Ленинград держал великий экзамен на бессмертие. Я, рядовой композитор, беседовал с музыкой, она подчинялась мне даже тогда, когда я, сев за рояль, не в силах был встать и двинуться хотя бы на один только шаг. Я исхудал, оброс бородой. Через дом перелетали с воем снаряды, снег порхал в комнате, я сидел в шубе за роялем и, чтобы согреться, отодвигал в сторону в своем сознании нужную мелодию и играл торжественные, победные марши.

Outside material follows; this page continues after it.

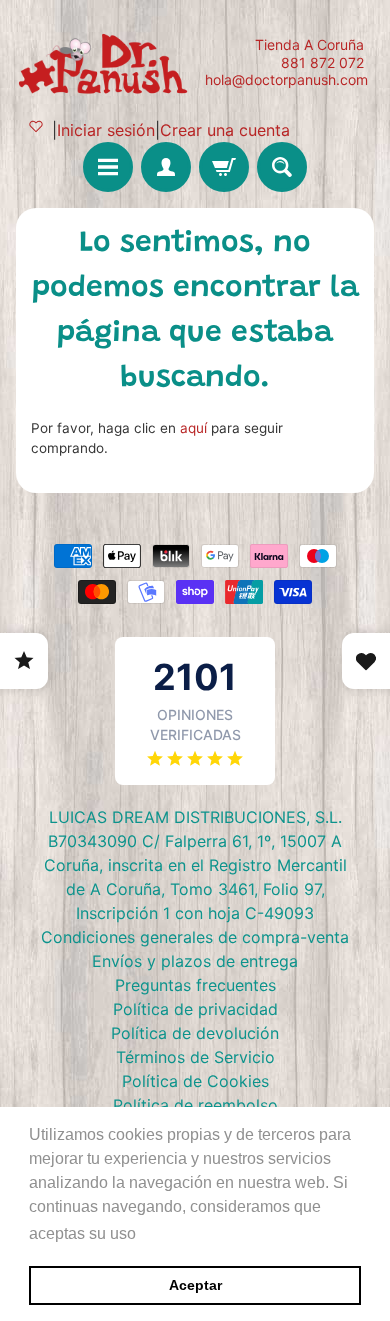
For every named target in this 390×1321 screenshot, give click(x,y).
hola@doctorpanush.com (286, 80)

Не боясь смерти и никогда не думая о ней, стал я беречь себя – «временно», как я говорил. Продавал и променивал вещи, а в часы обстрелов прятался в убежище и вообще без надобности на улицу не выходил. Нужно было окончить музыку, а потом – будь что будет! Музыка успешно продвигалась, уже был переписан черновик, исправлялись детали. Я переживал дни облегчающего удовлетворения и снова перестал прятаться от снарядов: я сам мог умереть, но музыка оставалась. Она должна была заклинать и пророчить победу.

Я повеселел, помолодел. Вся квартирная обстановка моя давно была продана, частью сожжена на топливо. Остались стул, диван, рояль. В ночь под новый, тысяча девятьсот сорок первый, год, ровно в это время, я закончил свою работу.

И дом, и двор словно бы провалились. Даже время испарилось. Оно появлялось рывками, то в образе подвыпившей девушки, кричащей «ура!», то в образе взорвавшейся петарды. Зачем я опять пришел сюда? В этом кирпичном, с обвалившейся штукатуркой доме с тремя вырезанными бутонами балконов живу я сам, в отодвинувшемся, ушедшем в сторону времени.